The Personal Information Protection and Electronic Documents Act (PIPEDA) is the federal statute that governs how private-sector organisations collect, use, and disclose personal information in the course of commercial activities, and how individuals can access and request correction of their personal information. PIPEDA received Royal Assent on April 13, 2000 and came into force in stages between January 1, 2001 and January 1, 2004. It is administered and enforced by the Office of the Privacy Commissioner of Canada (OPC), an independent agent of Parliament.

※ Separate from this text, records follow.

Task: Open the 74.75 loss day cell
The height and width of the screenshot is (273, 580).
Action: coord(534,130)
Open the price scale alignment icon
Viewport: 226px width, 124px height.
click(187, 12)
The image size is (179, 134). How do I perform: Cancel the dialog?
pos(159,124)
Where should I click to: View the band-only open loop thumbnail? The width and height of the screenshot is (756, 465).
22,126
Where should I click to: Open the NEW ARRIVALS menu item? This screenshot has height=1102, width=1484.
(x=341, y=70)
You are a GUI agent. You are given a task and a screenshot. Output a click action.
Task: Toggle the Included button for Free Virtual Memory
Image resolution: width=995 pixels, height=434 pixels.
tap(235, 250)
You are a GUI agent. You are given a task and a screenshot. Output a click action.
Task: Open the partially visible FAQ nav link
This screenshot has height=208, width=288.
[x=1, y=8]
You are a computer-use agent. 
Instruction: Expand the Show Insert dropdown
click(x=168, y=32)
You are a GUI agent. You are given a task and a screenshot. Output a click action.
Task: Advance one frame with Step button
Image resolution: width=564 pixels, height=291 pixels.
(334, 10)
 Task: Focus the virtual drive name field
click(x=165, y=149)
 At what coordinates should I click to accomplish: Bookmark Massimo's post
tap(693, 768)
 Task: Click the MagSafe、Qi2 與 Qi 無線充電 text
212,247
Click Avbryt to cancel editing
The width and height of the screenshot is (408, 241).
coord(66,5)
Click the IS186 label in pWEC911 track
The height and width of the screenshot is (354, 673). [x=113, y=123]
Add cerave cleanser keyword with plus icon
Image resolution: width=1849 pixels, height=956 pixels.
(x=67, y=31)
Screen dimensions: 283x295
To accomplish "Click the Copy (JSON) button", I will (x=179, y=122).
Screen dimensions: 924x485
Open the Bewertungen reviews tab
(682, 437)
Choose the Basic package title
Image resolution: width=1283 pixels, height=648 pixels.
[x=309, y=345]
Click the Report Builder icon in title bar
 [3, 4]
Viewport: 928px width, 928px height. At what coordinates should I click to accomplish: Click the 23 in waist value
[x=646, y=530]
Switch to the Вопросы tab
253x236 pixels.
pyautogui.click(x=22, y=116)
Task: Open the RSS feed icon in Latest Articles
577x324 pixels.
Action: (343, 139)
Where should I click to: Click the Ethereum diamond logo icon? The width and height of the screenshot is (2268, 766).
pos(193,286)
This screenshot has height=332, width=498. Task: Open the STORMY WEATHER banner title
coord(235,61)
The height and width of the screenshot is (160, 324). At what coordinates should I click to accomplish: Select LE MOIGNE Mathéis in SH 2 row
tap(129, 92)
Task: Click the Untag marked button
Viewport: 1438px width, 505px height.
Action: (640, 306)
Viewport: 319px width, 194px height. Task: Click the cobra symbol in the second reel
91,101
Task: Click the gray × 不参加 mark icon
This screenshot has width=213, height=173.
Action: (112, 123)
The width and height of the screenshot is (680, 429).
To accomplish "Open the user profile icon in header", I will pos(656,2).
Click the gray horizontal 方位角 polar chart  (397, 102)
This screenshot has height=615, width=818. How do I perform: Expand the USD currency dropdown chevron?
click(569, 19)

PIPEDA applies to all private-sector organisations engaged in commercial activities anywhere in Canada except in provinces with substantially similar legislation. Quebec's Act respecting the protection of personal information in the private sector (1994, modernised in 2021 by Law 25), Alberta's Personal Information Protection Act (2004), and British Columbia's Personal Information Protection Act (2004) have been declared substantially similar; in those provinces PIPEDA still governs federally regulated employers (banks, airlines, telecommunications) and interprovincial and international transfers of personal information.

PIPEDA is built on 10 fair-information principles drawn from the Canadian Standards Association Model Code: accountability, identifying purposes, consent, limiting collection, limiting use, accuracy, safeguards, openness, individual access, and challenging compliance. Organisations must obtain meaningful consent before collecting personal information, must use it only for the identified purposes, must protect it with appropriate safeguards, and must allow individuals to access and correct their information. The Digital Privacy Act of 2015 added mandatory breach reporting (in force November 1, 2018).

Enforcement of PIPEDA has been comparatively weak by international standards. The Privacy Commissioner can investigate complaints, conduct audits, and make recommendations, but cannot directly issue fines for most violations. Bill C-27 (the Digital Charter Implementation Act, 2022), which has been before Parliament since 2022, would replace PIPEDA with the Consumer Privacy Protection Act and create the Personal Information and Data Protection Tribunal with administrative monetary penalties of up to 5 per cent of global revenue or $25 million. The Bill also includes the Artificial Intelligence and Data Act and the Personal Information and Data Protection Tribunal Act.